What AI can do for IVF
Up to two thirds of in vitro fertilization patients experience failed cycles—but AI systems might be able to flag the most viable embryos far better than humans can.
Infertility treatment is an emotional and financial rollercoaster. For couples trying to conceive (“TTC” in the many on-line support forums), repeated failure of implantation, defined as three or more failed in vitro fertilization (IVF) cycles where no clear cause can be identified, is a frequent, heartbreaking end point when the emotional, physical or financial burden of treatment becomes too high to keep looking for an answer. By some estimates, up to two thirds of patients experience failed cycles.
That means there’s a lot of opportunity to improve in a field where every small advance in technology represents a chance to make a family. A new infertility-related artificial intelligence (AI) startup thinks it can do just that—and some of the biggest players in computing are betting big that they are right.
AI is already being used to try and solve some big health care challenges. For example, IBM has developed a computational model that predicts heart failure, and has lent use of the Watson supercomputer to Memorial Sloan Kettering Cancer Center in New York to develop cancer-diagnosis and selection-of-treatment plans. Referred to as “Watson for Genomics,” the project ingests approximately 10,000 scientific articles and 100 new clinical trial reports every month, regularly generating new insights. Stanford University has reported a deep learning algorithm that predicts the safety of drug compounds and another to predict lung cancer type and patient survival. And Intel recently announced a competition to find an algorithm for early detection of lung cancer.
The idea of applying AI to infertility has been around for two decades. The closest solution currently available is the FDA-approved Eeva test, which uses time-lapse imaging microscopy to collect data over the length of the embryo’s culture period, and an algorithm to predict which embryo has the best chance of progressing.
That’s not true AI, though, because the algorithm is static—it doesn’t adapt when confronted with new information. A true AI system uses “deep learning” to refine itself on the fly based on new information. The “learning” in deep learning is achieved through training: hundreds or thousands of data points are fed into the model, so that future outcomes can be predicted—and then the predictions are compared against actual outcomes, and the model then readjusts itself. Input values can be text, sound, signals and, most importantly for medical applications, images.

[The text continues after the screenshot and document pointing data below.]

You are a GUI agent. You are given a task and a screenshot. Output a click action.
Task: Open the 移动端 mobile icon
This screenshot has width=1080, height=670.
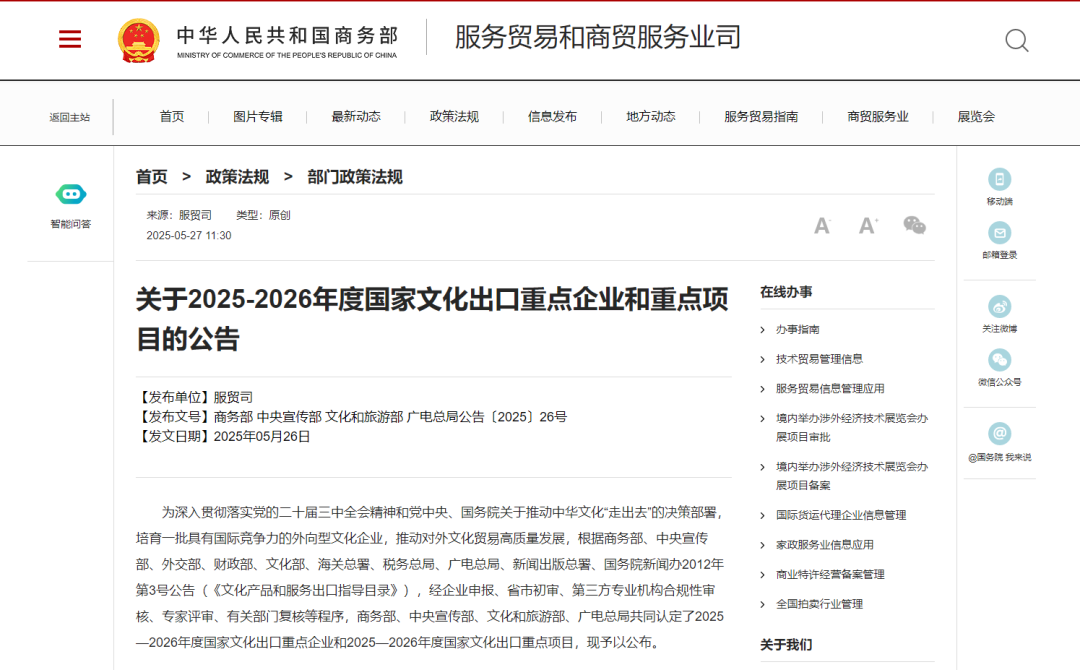(999, 180)
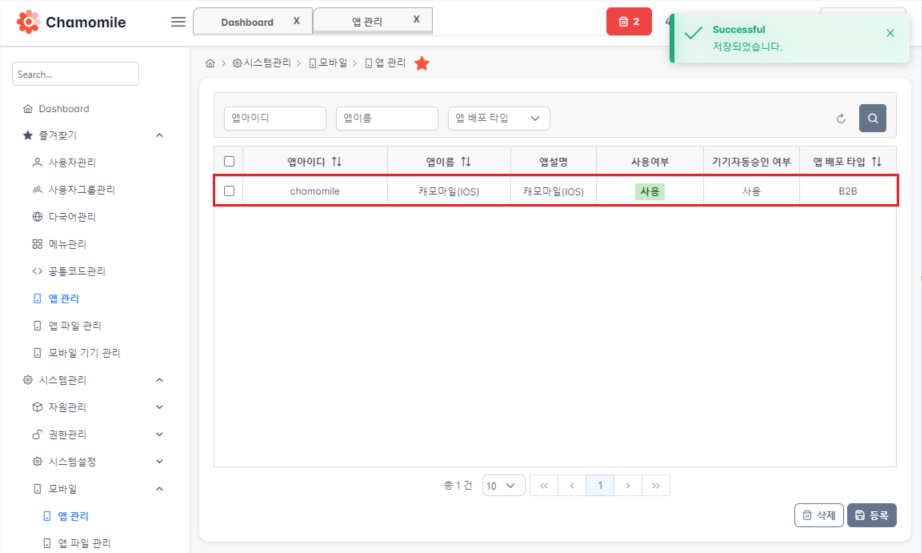Click the magnifier search button
This screenshot has width=922, height=553.
(872, 118)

AI systems for IVF are still in the experimental phase, but the results so far have been promising. In one, for example, the system used imaging with cow embryos to identify the ones most likely to survive. Overall, the artificial intelligence system had a 76 percent accuracy rating, catching small details that signaled poor quality embryos human evaluators couldn’t see.
For human infertility, a new AI start-up, Life Whisperer, is poised to address the challenge of moving AI from the theoretical and experimental to real human embryos. Steve Wozniak (co-founder of Apple) named Life Whisperer as the Global Winner in the Talent Unleashed Awards’ “Best Idea—One to Watch” category.

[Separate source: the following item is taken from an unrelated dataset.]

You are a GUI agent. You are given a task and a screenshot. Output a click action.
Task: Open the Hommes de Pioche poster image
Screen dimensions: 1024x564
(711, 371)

Start-up companies, of course, have no mandate to publish their results for peer review. Life Whisperer says that retrospective trials conducted with its commercial partner Monash IVF have shown a “high level of accuracy level in identifying viable embryos”—which could mean almost anything.
Moreover, identifying viable embryos is only the first hurdle in IVF. Those embryos then have to be transferred into a human host—and women struggling with infertility are typically older than 35, have often experienced repeated implantation failure with no explanation, and may have known fertility issues, such as endometriosis.
A true “end-to-end” AI for infertility care will have to integrate complex (and diverse) datasets that are currently managed in multiple, incompatible systems—patient demographics and medical histories; drug-treatment regimens, pre-implantation genetic screening; and clinical pregnancy outcome data. It would help physicians to choose among several treatment options that have the highest success rates, and accept new information based on the patient’s responses to treatments.
In clinical embryology, we don’t yet know the feature or set of features that are most predictive of IVF success. It is possible that the most important variable for a successful IVF cycle could still be unknown to science—but that could in principle be uncovered by an AI system. Certainly, one caveat plagues the field of medical AI: we don’t know what we don’t know, and human experts have to “train” AIs, leading to potential amplification of our own biases, or completely overlooking certain types of data. AI technologies have tremendous potential to help the field of infertility medicine to transcend its current narrow focus on individual embryos and uncover new patterns hidden in the patient data for the treatment of stubborn infertility.